關掉後:built-in /deep-research 不能用、workflow 關鍵字不觸發、ultracode 從 /effort 菜單消失。

對日常工作的影響

我自己接下來打算用 workflow 跑的場景:

Home123 RLS coverage sweep — 每張 table 確認 CRUD 4 個 RLS policy 都齊
Home123 invariant coverage — 170 個 INV 是否在 backlog 有對應 test sketch
iDempiere @RestResource endpoint 巡檢 — endpoint × test × OData filter doc 三角檢
SimpleEC OMS Kafka 事件覆蓋矩陣 — topic × producer × consumer 對應

不會用 workflow 的場景:走 decision-server 的任何題(workflow 中途不能停下來問人)、30 行小修、新功能 spike(reproducibility 沒價值)。

跟我之前文章的關聯

「為什麼修不完?」— 從 21 輪迴圈到 5 type taxonomy 的多 agent 角色設計 — 寫死 AGENTS.md 的痛,workflow 的自動 staffing 部分解了
從 4 條原則到動態大腦:兩種 Claude Code 知識系統的差異 — 靜態 vs 動態知識系統,workflow 是動態 dispatch 的具體實裝
「56 條 INV 全綠,user 點一次抓出 4 個 bug」— Multi-Agent 業界共識的五個自家補丁 — Generator-Verifier adversarial pair 的概念,在 workflow 的 synthesis 主動 cross-check 上得到驗證
Cycle File:Multi-Agent 工程的狀態接力棒 — workflow script 持久化是 cycle file 思想的執行層延伸

結論:結構性保證,不是省錢工具

Dynamic Workflows 不是「Claude 變強了所以更便宜」,而是「Claude 把 plan 期才做的 staffing 決策搬到 runtime,並用 JSON Schema + Explore 型別把輸出契約寫進 code 而非 prompt」。對任務符合 4 條件(可平行、可 schema、有 ground truth、read-only)的場景,workflow 的結構性保證值得 2-3× cost。不符合的場景繼續用傳統 subagent 跟直接對話,別因為「workflow 看起來酷」default 用。

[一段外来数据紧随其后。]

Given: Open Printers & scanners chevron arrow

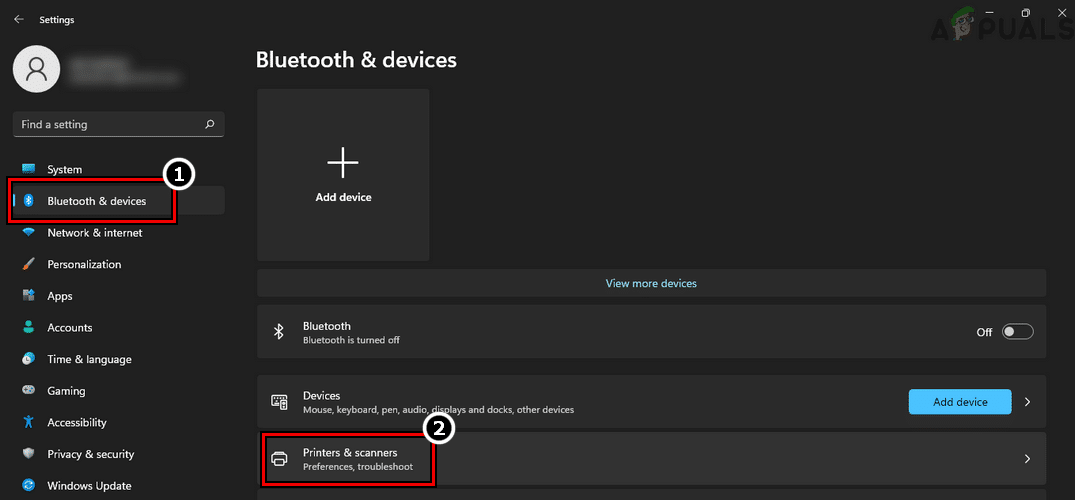Looking at the screenshot, I should coord(1027,459).
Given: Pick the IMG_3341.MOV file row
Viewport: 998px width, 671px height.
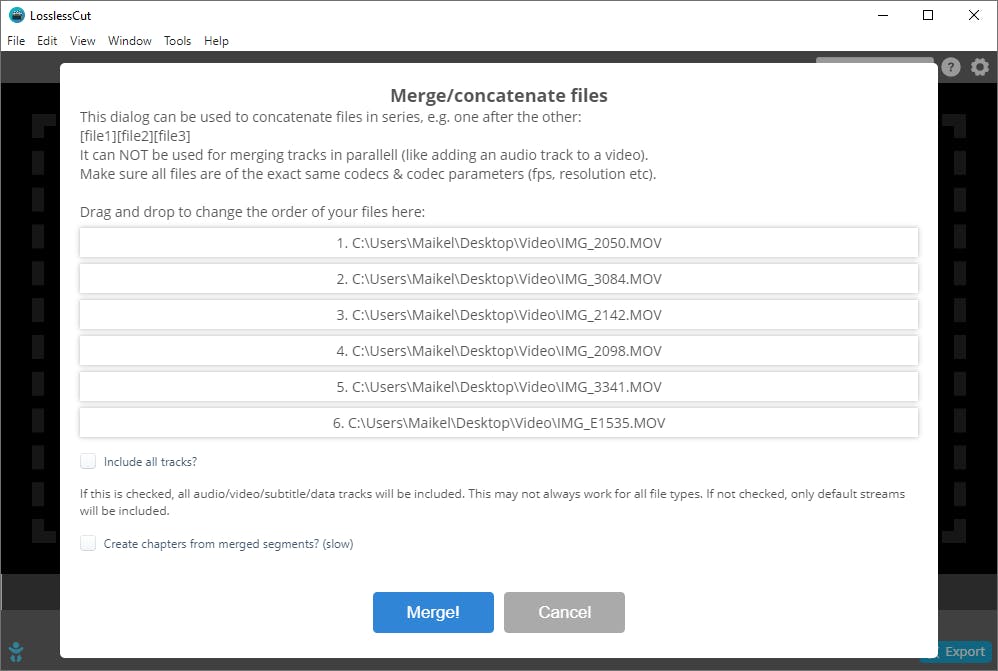Looking at the screenshot, I should (498, 387).
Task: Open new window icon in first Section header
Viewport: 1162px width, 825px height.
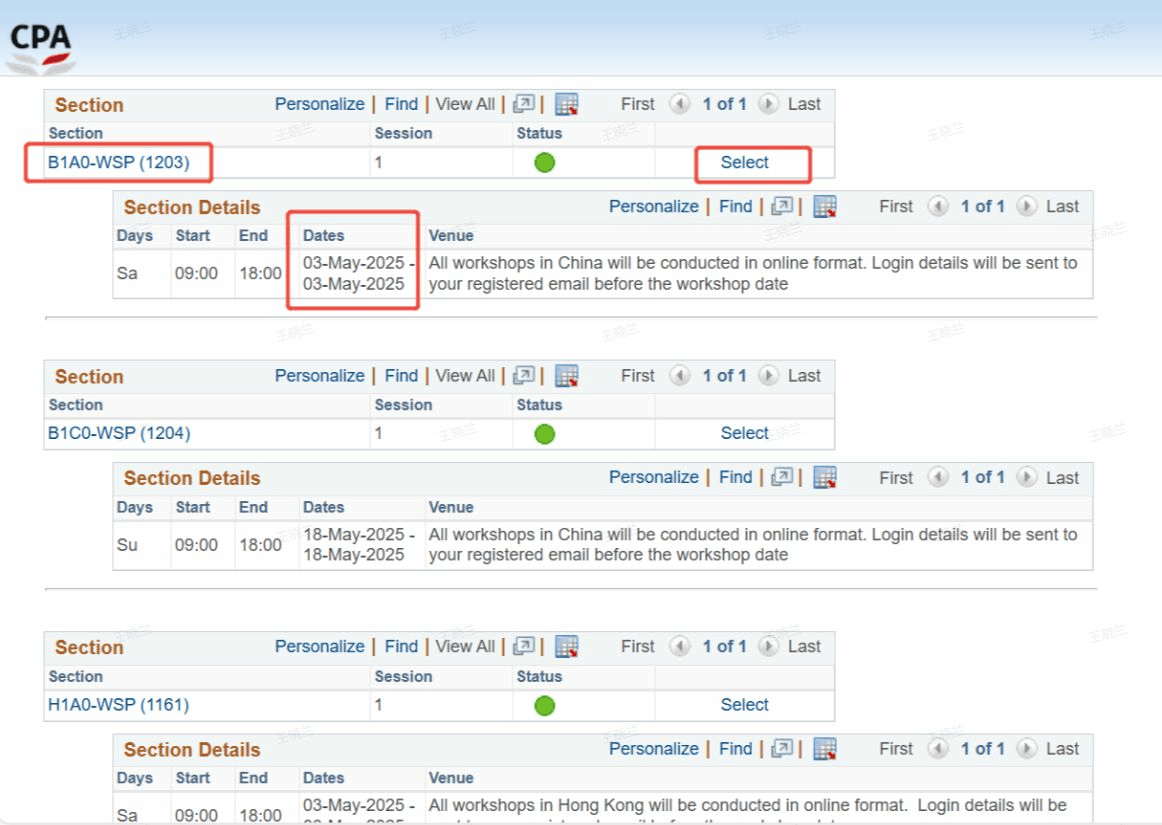Action: [524, 104]
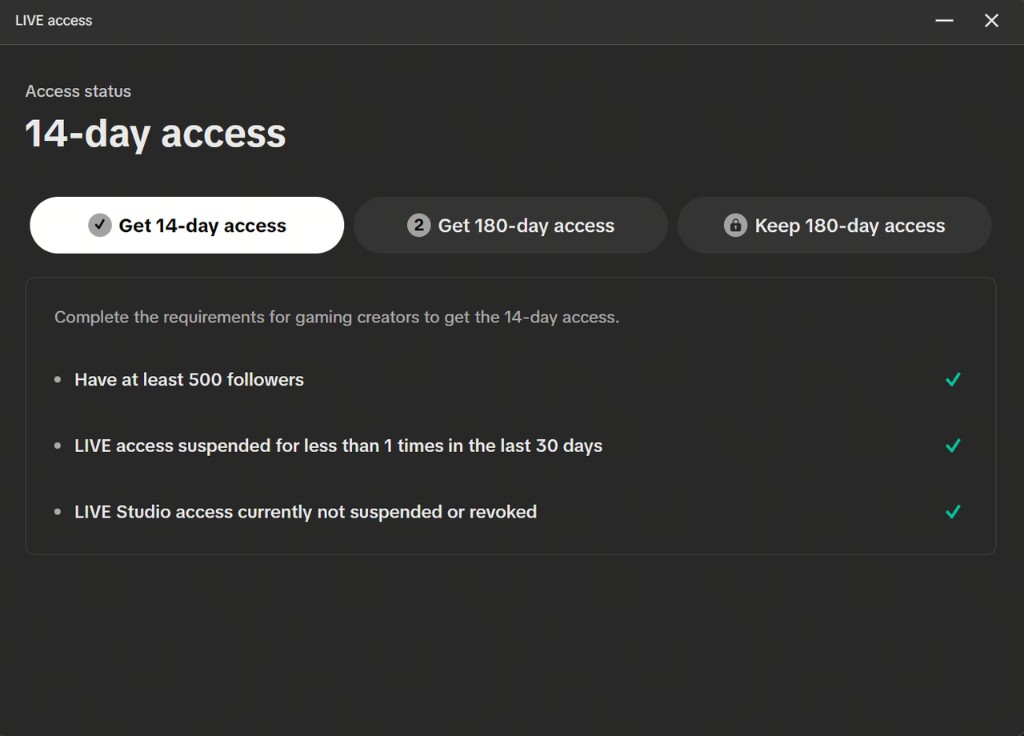Select the LIVE Studio not suspended requirement row
The height and width of the screenshot is (736, 1024).
click(305, 511)
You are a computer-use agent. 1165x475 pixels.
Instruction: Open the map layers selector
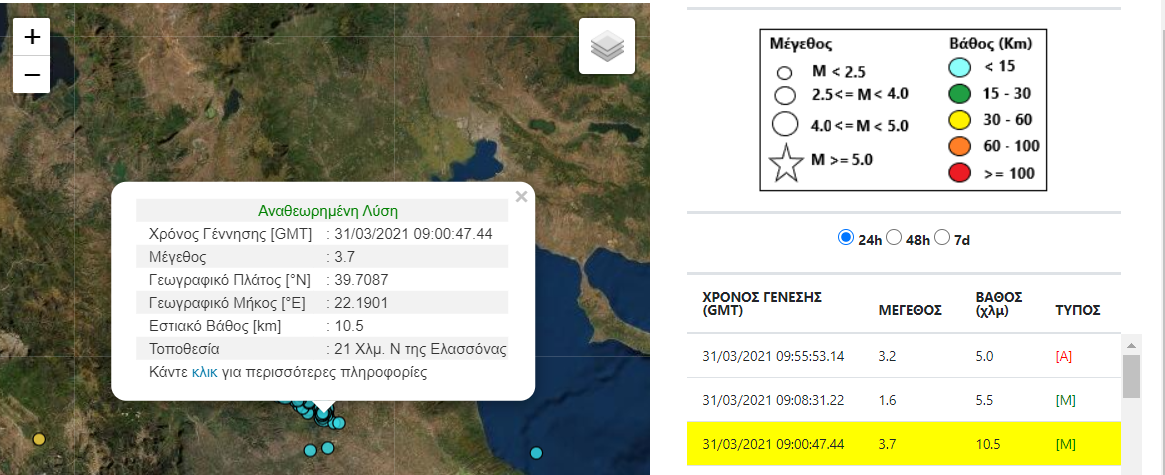(x=607, y=46)
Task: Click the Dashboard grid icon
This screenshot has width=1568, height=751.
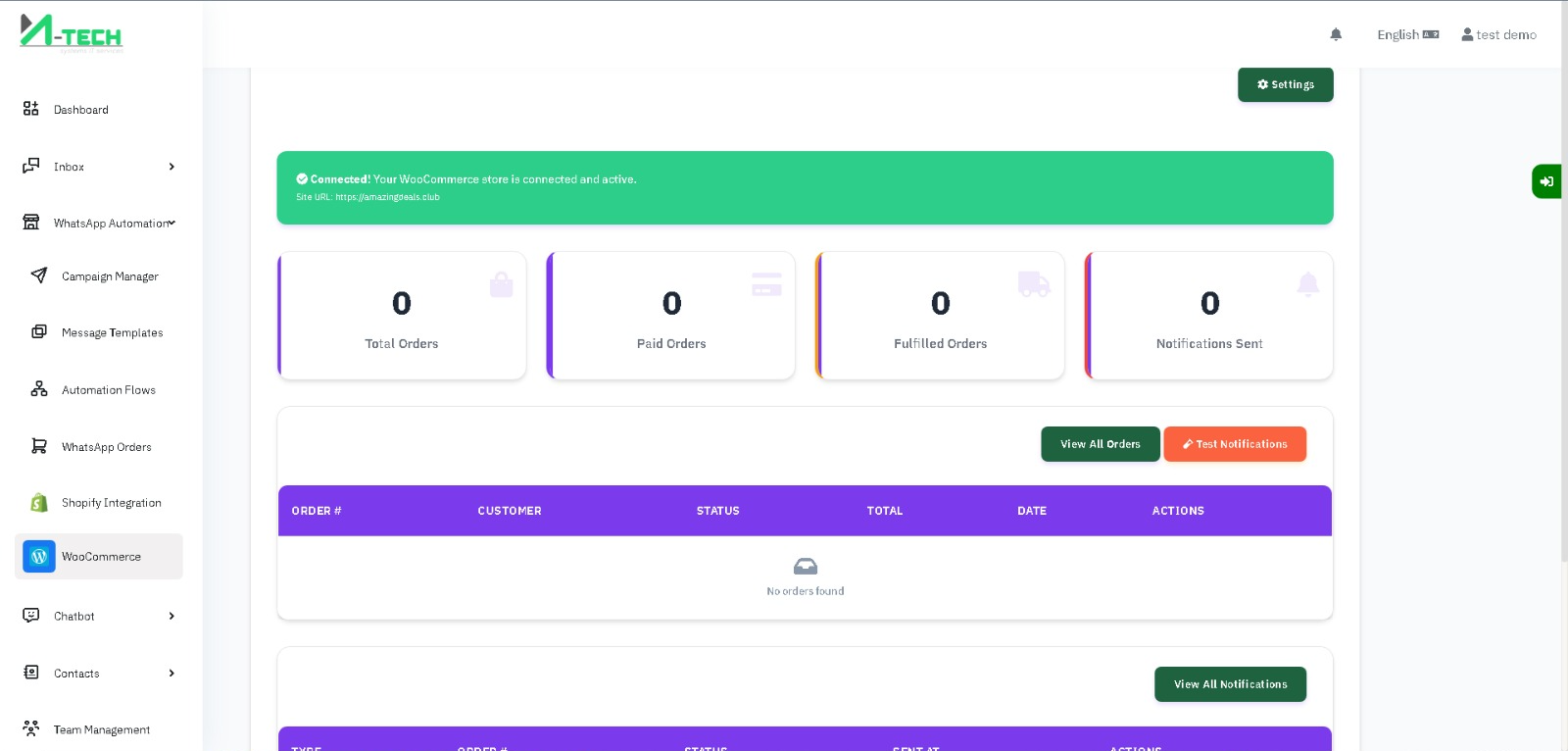Action: point(31,109)
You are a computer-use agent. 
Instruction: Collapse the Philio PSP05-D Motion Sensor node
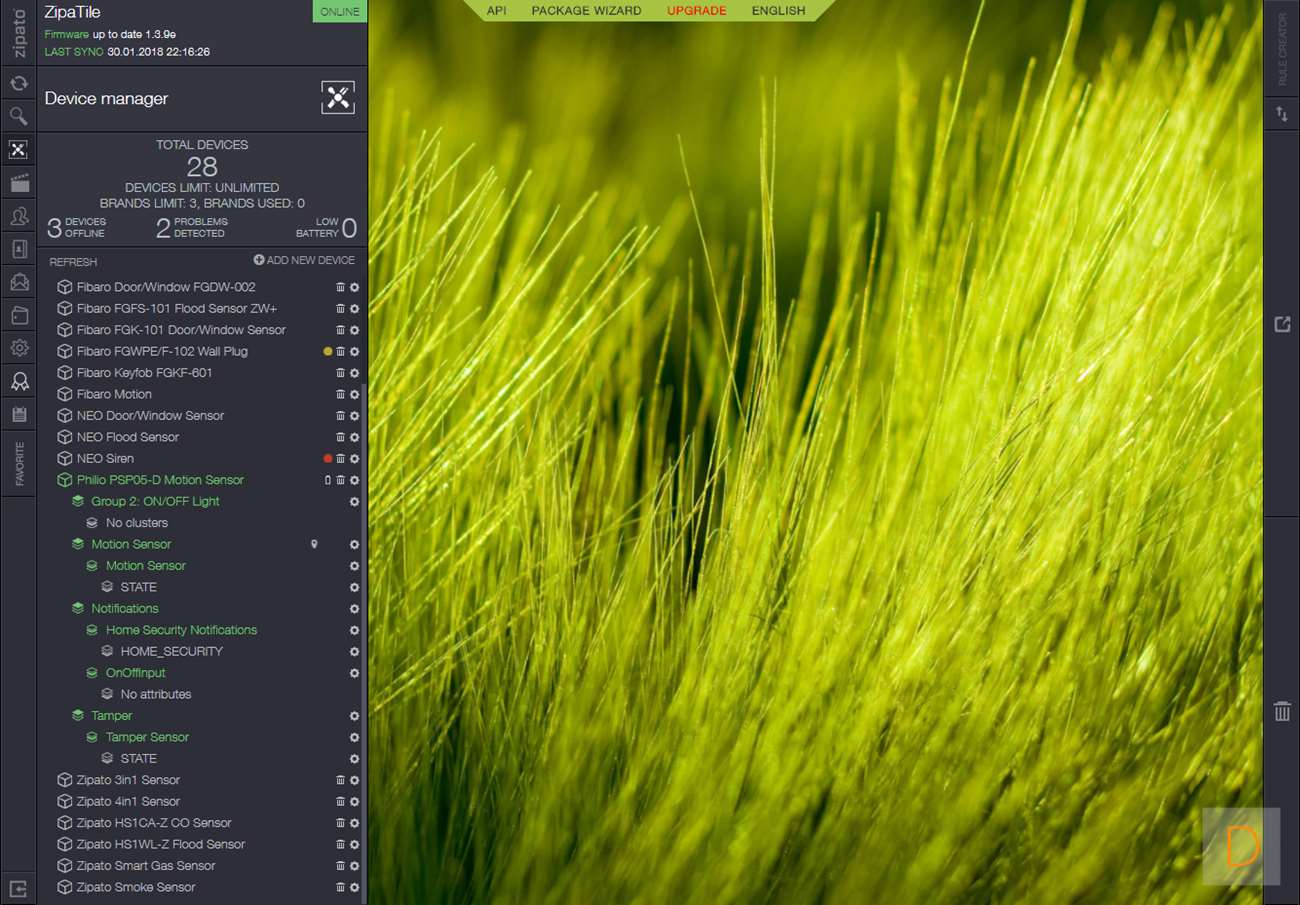coord(64,481)
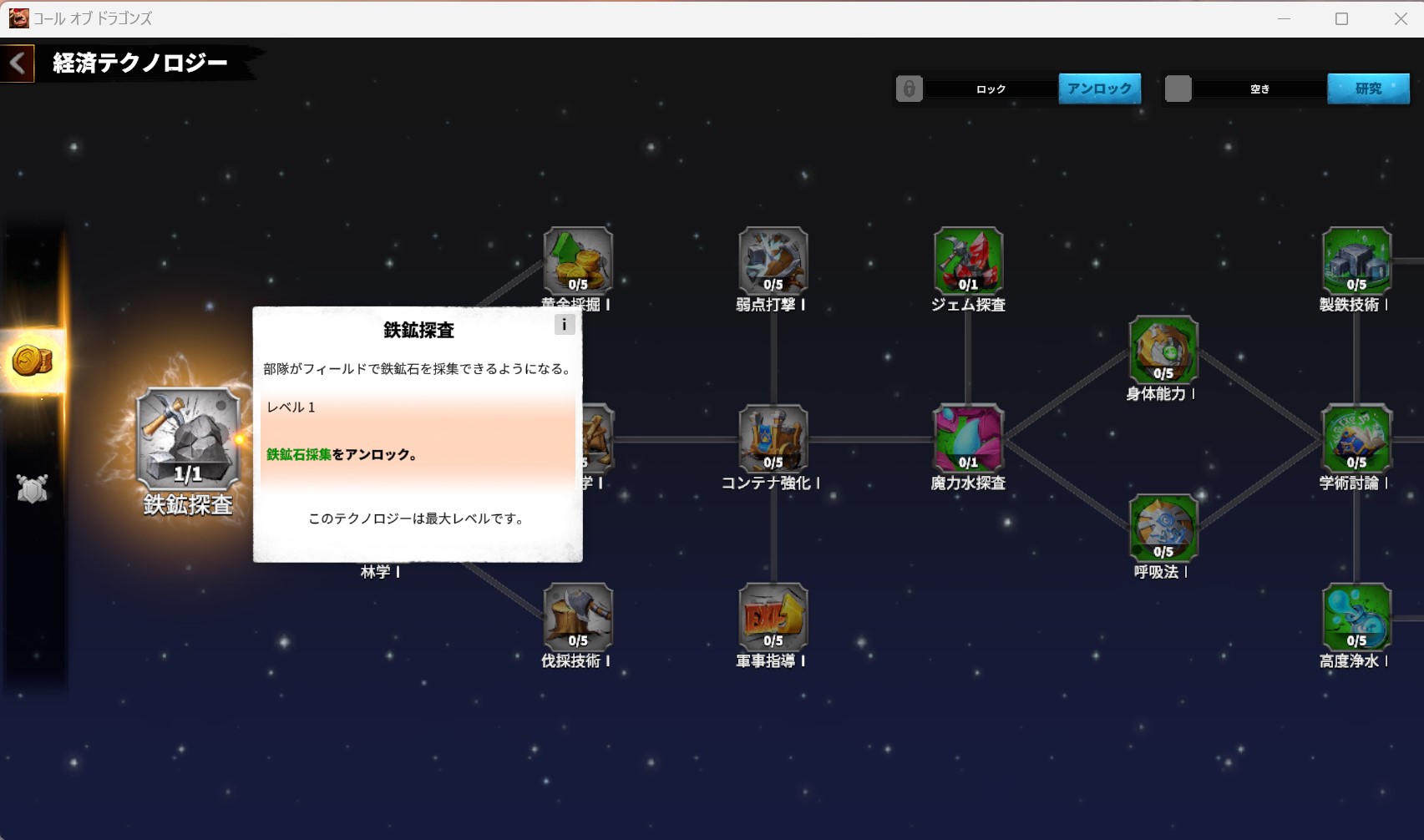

真正令人意外的不是任何單一功能,是「runtime 自動派 Haiku 4.5 給 worker、保留 Opus 4.8 給 orchestrator」這件事連文件都沒重點說。它把以往要寫進 AGENTS.md 的「想/做/找」三層分工,從文件變成系統行為。下一輪 model release(Mythos Preview 已預告)會繼續推進這條軸線:組織 prompt 從手寫變 runtime 推導。